COOMBE House School is said to be “on target” for growth – with additional pupils expected to join the 56 already there, bringing the total to 72 by the end of the autumn term.

Dorset Council Corporate director Claire Shiels, who provides the council link with the independent school, near Shaftesbury, said that the school’s growth is in line with expectations in the business plan.

She told a shareholders committee on Monday that the school has also improved its community engagement and agreed new block contracts for pupil places which are at the lower end of benchmark costs compared to the national benchmark figures.

Chair of the independent Dorset Centre for Excellence (which manage the school), Ian Comfort, said that compared to 12 months ago the school had made good progress from the recovery situation it was then in – having opened and then being forced to shut within a few weeks, only to re-open again with fewer pupils, all of which have additional needs.

Managing Director Andy Holder told the meeting that an Ofsted inspection was imminent and would shortly be published: “I think it is reasonable to say that Ofsted have reflected the progress that has been made thus far… it’s positive news,” he said.

He told councillors that plans were in progress for the school to take on more of the buildings already on the site from Dorset Council to ensure there was enough classroom space available for September 2024.

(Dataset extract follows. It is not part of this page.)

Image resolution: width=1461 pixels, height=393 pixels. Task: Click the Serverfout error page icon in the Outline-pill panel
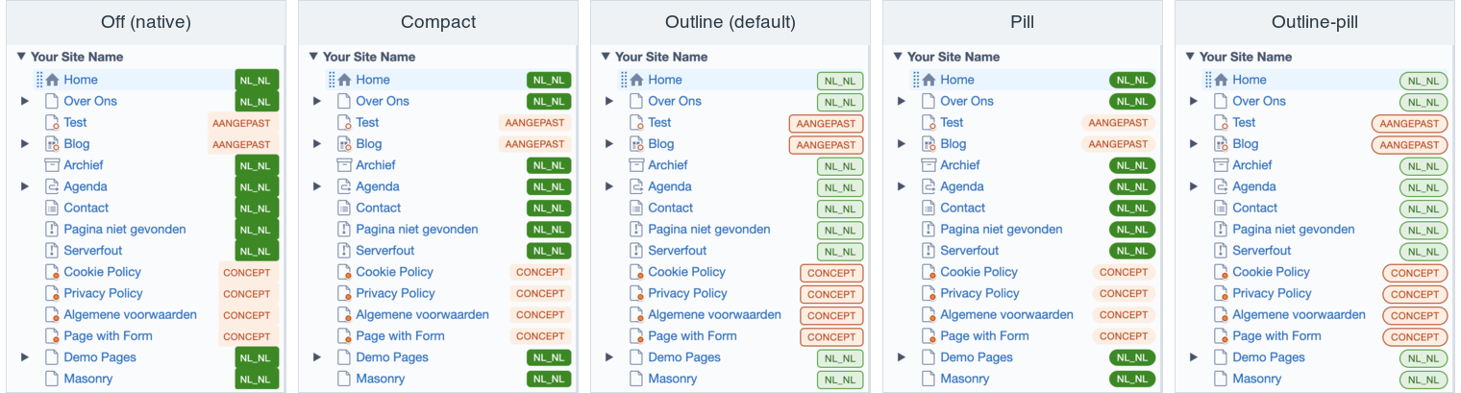click(1221, 251)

“There is an awful lot of focus to ensure the next ‘bank’ of classrooms are available for us by then,” he said.

Mr Holder said that work was continuing on the walled garden and allotments which would provide practical work opportunities as well as fresh fruit and vegetables for the school.

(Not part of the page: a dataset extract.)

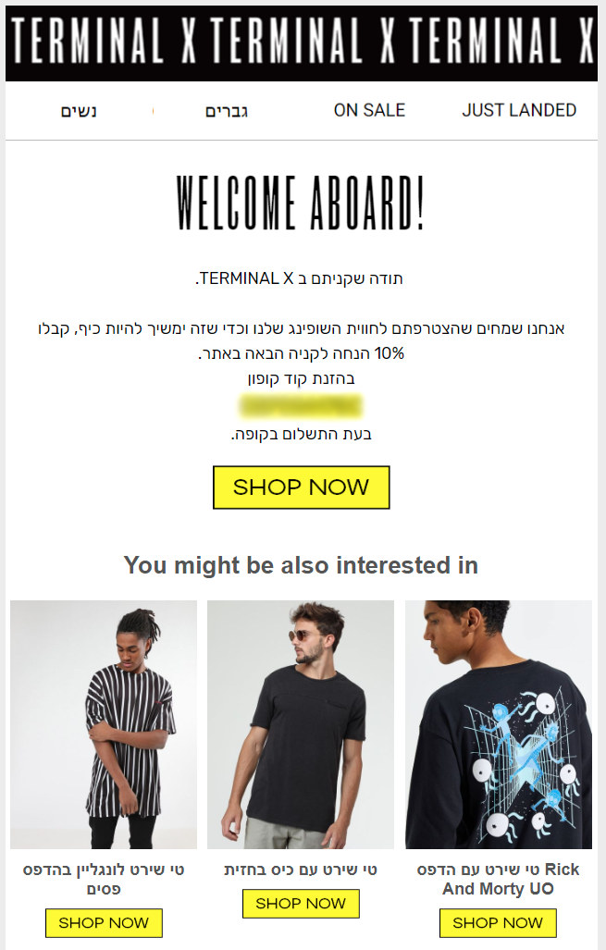Open the ON SALE menu link
606x950 pixels.
(x=369, y=110)
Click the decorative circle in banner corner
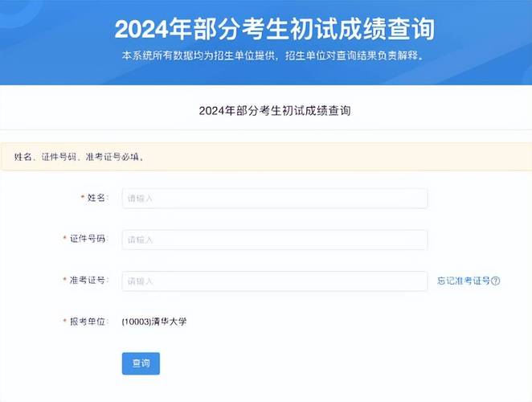 15,10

He said that work was also ongoing on preparing older pupils for adulthood including the use of a self-contained flat and other projects.

He said some school facilities, including the pool, were now being made available for local people and a neighbouring primary school.

Mr Holder said that the school business plan included provision for a loan and negotiations for a re-newed lease for the site from Dorset Council which was progressing well. He said the loan had not yet been needed but it was agreed and available and under-pinned the business plan.

He said that the school was now fully-staffed and its improved reputation was helping attract quality staff.

Diane Grannell, who chairs the finance committee, said that there was a high degree of confidence that the projections in the business plan would be bettered by the end of the year and that the additional classroom space would be ready in time, by September 2024, although there was a contingency plan in place should there be delays.

The Dorset Centre for Excellence is a project by Dorset Council to create a school and a centre of excellence for children and young people with special educational needs and/or disabilities (SEND).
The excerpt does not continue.